¿Sabéis? Siempre odié las navidades, pero no porque haya que comprar regalos obligatoriamente o tengas que ir por la calle sonriendo como un gilipollas, sino por la cena con la familia, la de Nochebuena. Que lo de noche, vale, pero lo de buena… Yo mejor la llamaría la Noche de Halloween. Porque solo te apetece (gesto de dar puñaladas) ¡ñic, ñic, ñic!
Y hablando de referencias cinematográficas, si lo analizas detenidamente, cenar con tu familia en Nochebuena es como ir al cine gratis. Al principio, aquello es como una película coral de Luis García Berlanga. El timbre de la puerta no deja de sonar y tu cocina se parece al camarote de los Hermanos Marx. Claro, todo el mundo viene contando su pequeña historia, y cada cual tiene un momento de protagonismo. Luego, cuando todos se han sentado, la película se transforma en un cruce entre «Médico de familia», por la cantidad de comida que hay sobre la mesa, y una versión cutre de «Cosas de Casa». Todos quieren hacer alguna gracia, pero nadie lo consigue… Yo hago el papel de Steve Urkel. O sea, de pringao.
Comienza la cena, cada uno se centra en su plato y el silencio va impregnando la cocina: nosotros cenamos en la cocina. En ese momento, la película entra en el terreno del suspense… Nunca sabes por donde va a empezar la bronca. Y en mi casa siempre empieza igual, con el abuelo y el nieto, porque claro, el niño es menor de edad y está abstraído con su propia película de animación. Vamos, que se pasa toda la noche jugando a los Pokemon con la Game Boy y diciendo: «Evoluciona, Pikachu, evoluciona»… ¿Y por qué no evolucionas tú un poquitín, eh, chaval?
Ahí llegamos al núcleo central de la película, que siempre es dramático:
– ¡Deja ese cacharro y cómete las patatas!
– ¡No me da la gana, no tengo hambre! ¡Que te las comas o te estampo una leche! Y la madre:
– ¿Quieres dejar en paz al niño?
– ¡Pero si es que lo estáis malcriando!
Etc, etc…
La discusión va aumentando de tono, y de repente aparecen en la película elementos de ciencia-ficción. Tu cocina se llena de platillos volantes. Bueno, de platillos, vajillas, cuchillos, cucharillas, natillas, tortillas y hasta las sillas echan a volar. Pero los ánimos terminan por apaciguarse, y a medida que el vino peleón empieza a hacer efecto, la película se torna en un musical americano, porque el abuelo coge una botella y una cuchara, y empieza con aquello de: (ruido de cuchara rascando la botella) ¡Crin, quiririn crin! (a ritmo de jota) «Tócame la minga, Dominga, que vengo de Franciaaaaa, tócame la minga, Dominga, que lleva sustanciaaaaa…. »

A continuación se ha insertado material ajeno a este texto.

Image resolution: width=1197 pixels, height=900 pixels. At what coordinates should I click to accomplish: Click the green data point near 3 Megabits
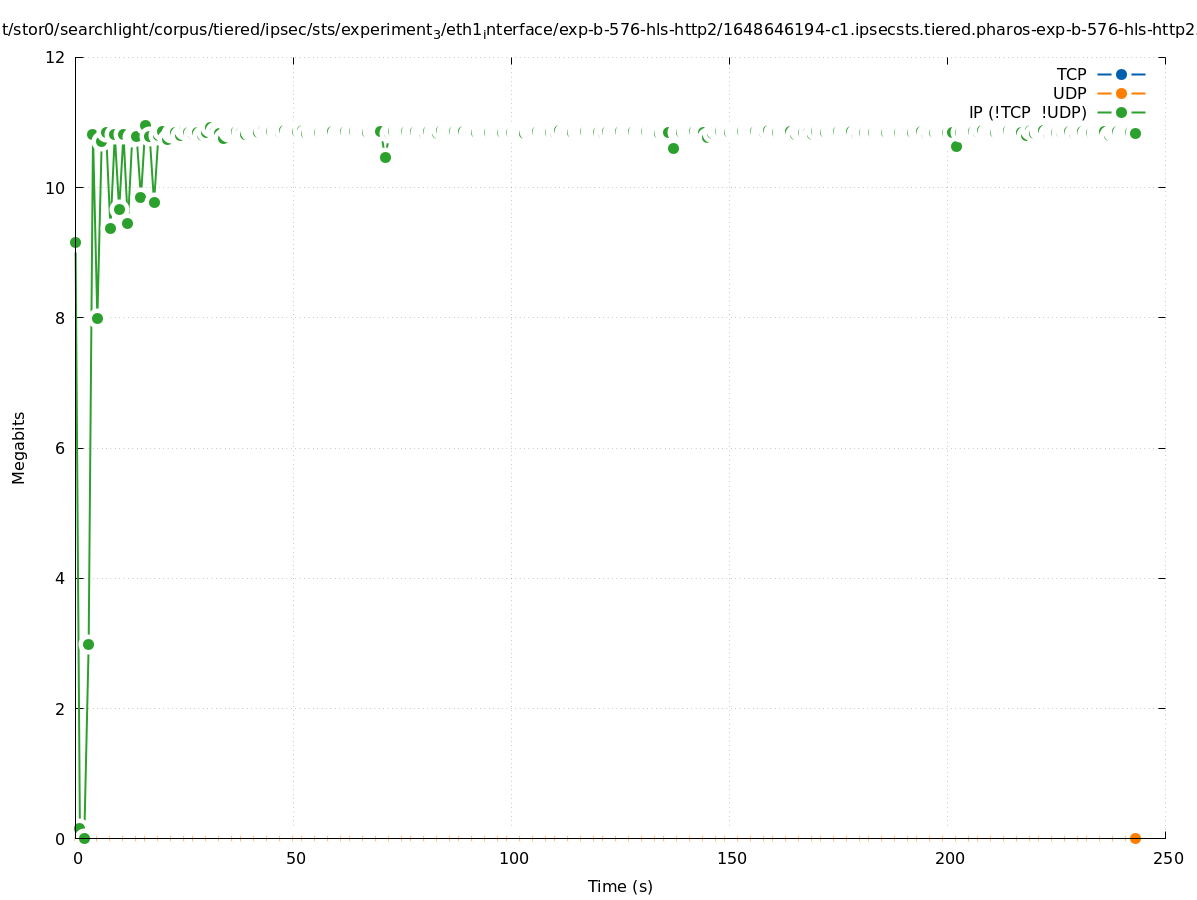tap(88, 644)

Entonces, todo el mundo se ríe, se relaja y la película vuelve al tono de comedia que tenía al principio, pero más patética todavía si cabe. Empiezan a verse camisas desabrochadas, cobran protagonismo los michelines, y como la película se acerca al clímax final, se escucha el tema principal de la banda sonora, o sea, la «Sinfonía en Do Mayor para eructo y pedorreo».
Esta película suele tener tres finales diferentes. Para las parejas jóvenes casi siempre acaba como una película clasificada X. Si hay alguno que se indigeste con la cena, para él acabará como «Urgencias», en un hospital. Y para mí… siempre acaba igual. Como «El pajero… digo, el llanero solitario» ¡ejem!. Y fijaos si mis cenas familiares son como una película, que hasta voy a hacer merchandising con ellas. Los platos rotos de mi cena familiar, la botella musical de mi cena familiar, y representando a mi sobrino, un muñequito con una Game Boy y un montón de patatas fritas en la cabeza. Puede parecer divertido, ¿verdad?… pues no lo es. Porque esta película tiene una semejanza con otras como «Qué bello es vivir» o «Mary Poppins», y es que las tendrás que seguir aguantando una Navidad detrás de otra.